We sometime miss "the big idea" when we read a piece of literature. This is no less true of our reading of the Bible. It seems to me that the big idea of the Bible, especially of the New Testament, is the kingdom of God. God’s rule and reign is supreme. All things are created by him and thus all is for him. He is Lord.

In the New Testament this theme is clearly related to Christ the Messiah, who is Lord over all. Epiphany, which I commented upon Sunday January 7, is about the manifestation of this one who is Lord, especially to the Gentiles. When the New Testament opens, with Matthew’s Gospel, it reveals a kingdom that is coming through the one whose genealogy is royal. It then shows that this very Jewish King is for the Gentiles as well. Eleven times in Matthew we read, "Now this took place that what was written in the prophets might be fulfilled." All four gospels proclaim the kingdom of God but some fifty times Matthew refers to "the kingdom of heaven." This use, John Stott rightly suggests, is because of Matthew’s Jewish deference to using the sacred name of God. Matthew clearly grasps that this kingdom is both present and future, putting to rest the silly idea that the kingdom in Matthew radically differs from the kingdom in Mark and Luke.

According to Matthew 13:16-17 the Old Testament prophets lived with the anticipation that the kingdom was coming and the New Testament apostles announced its fulfillment. This is what happened to Anna and Simeon as they were "seeing" the kingdom come in their own lifetime. Thus Matthew presents Jesus as the long expected royal son of David who confronts his people with a final summons to repent and enter the kingdom prepared for them and, through them, for all peoples. In the process God is beginning to create a new kingdom through Jesus calling twelve apostles, these men corresponding to the twelve tribes of Israel.

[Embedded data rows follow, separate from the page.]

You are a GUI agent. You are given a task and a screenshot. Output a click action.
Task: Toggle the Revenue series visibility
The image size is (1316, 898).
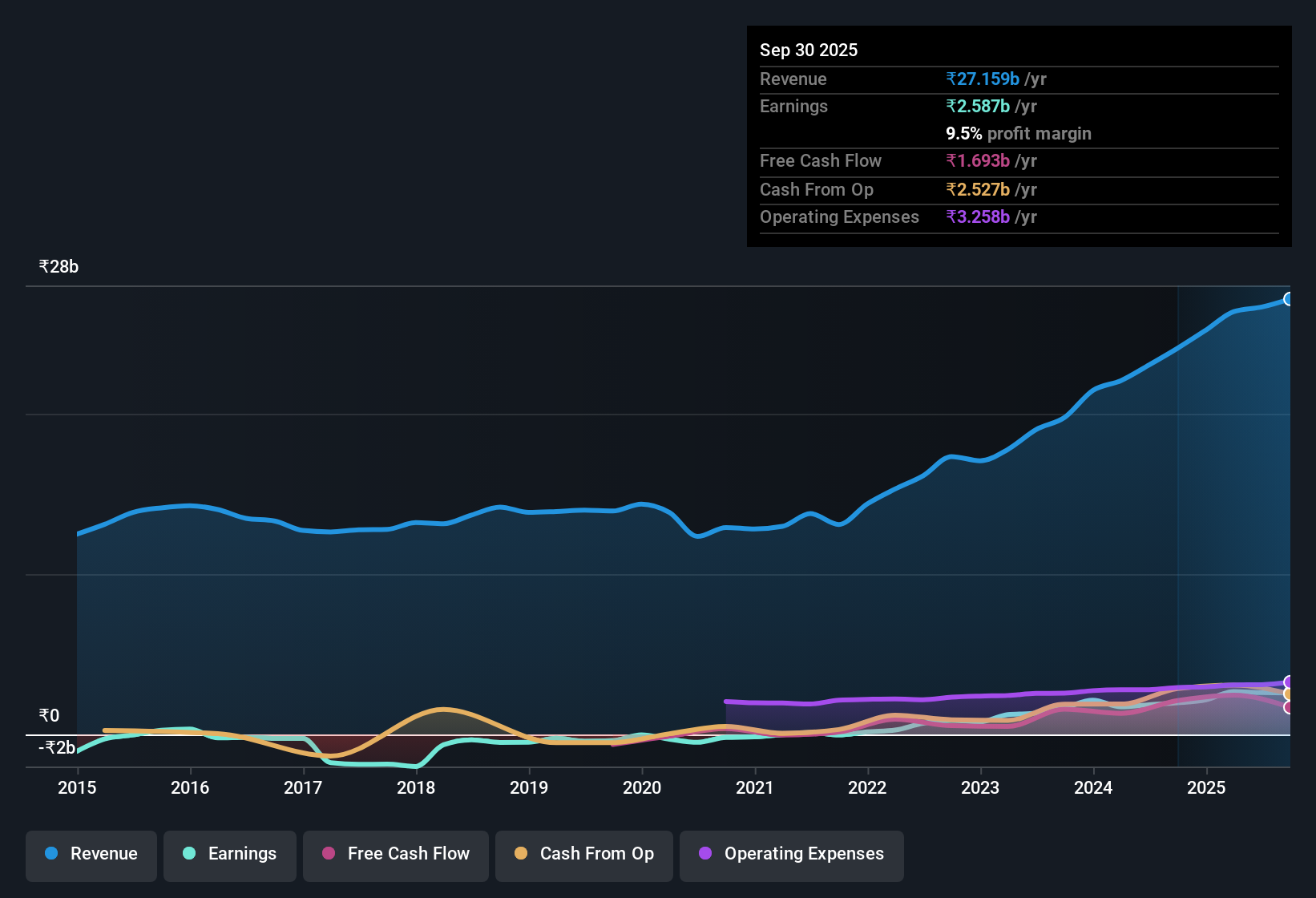(x=91, y=854)
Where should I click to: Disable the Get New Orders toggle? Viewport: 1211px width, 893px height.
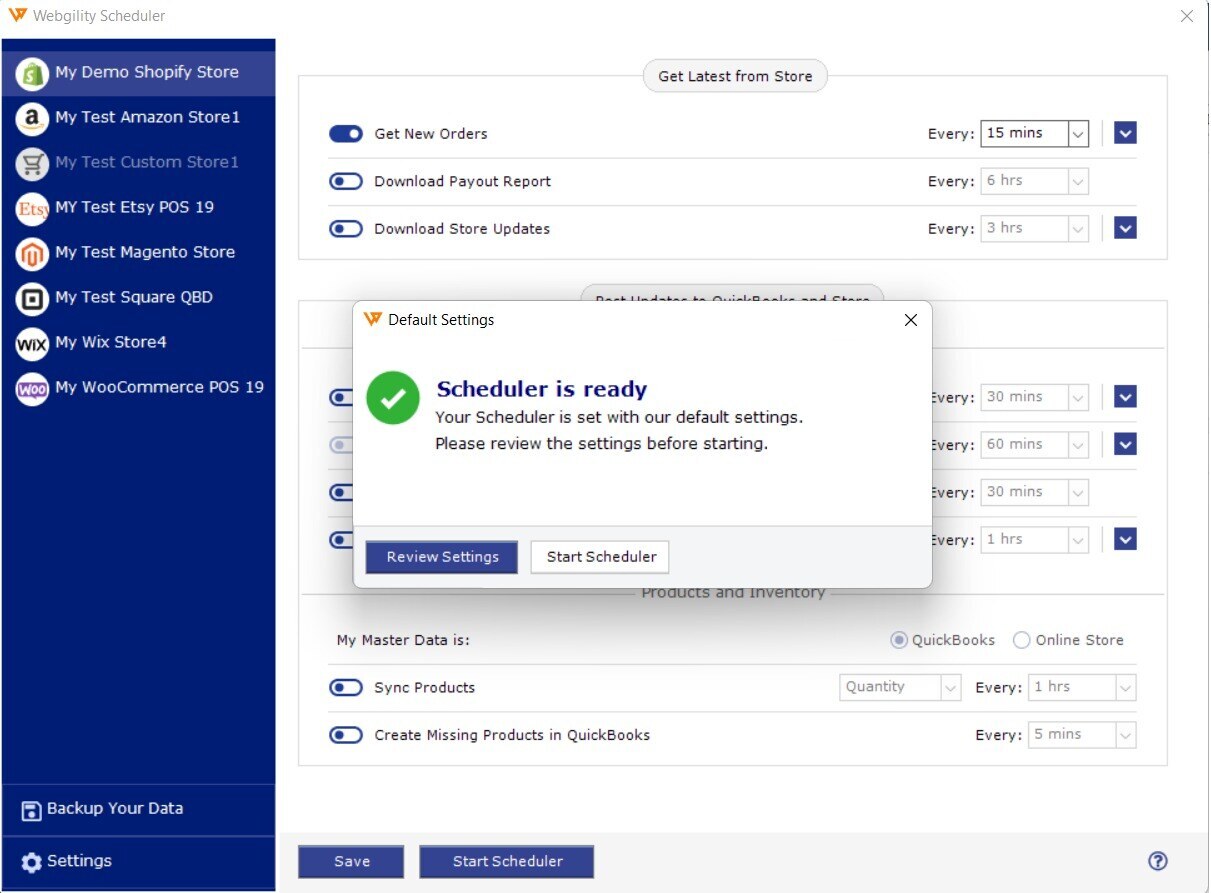(346, 134)
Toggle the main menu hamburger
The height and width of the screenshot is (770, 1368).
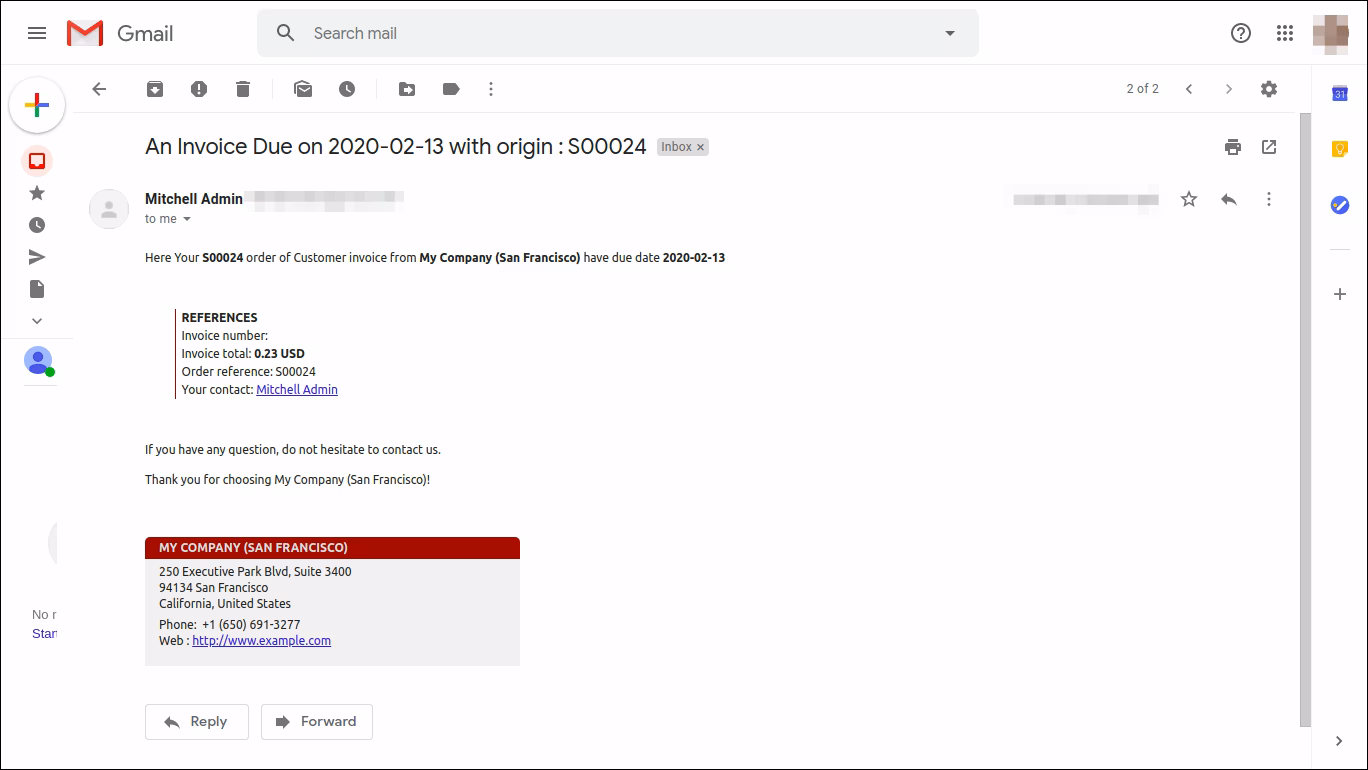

Though Matthew presents a Jesus who comes to reveal the kingdom to Israel he also presents a Jesus, in John Stott’s words, who is clearly "an internationalist." Matthew 8:11 says, "Many will come from the east and the west, and will take their places at the feast with Abraham, Isaac and Jacob in the kingdom of heaven." The church in America does not understand that Jesus is truly "an internationalist." Our view of his kingdom is often limited by our view of the world as seen through Western eyes. This significantly impacts our view of mission. It also significantly impacts how we live day-to-day without recognizing the Lordship of Christ over all principalities and powers. This has implications far beyond our private spiritual practices. The church struggles, and will continue to struggle, to work this out in practice. We are not likely to agree on how this happens but at least we could begin by agreeing that we ought to realize the centrality of the kingdom if we submit to the gospel of Jesus Christ. If we start here we can hope to proceed with humility in how we work out the implications of Jesus, who is "the internationalist."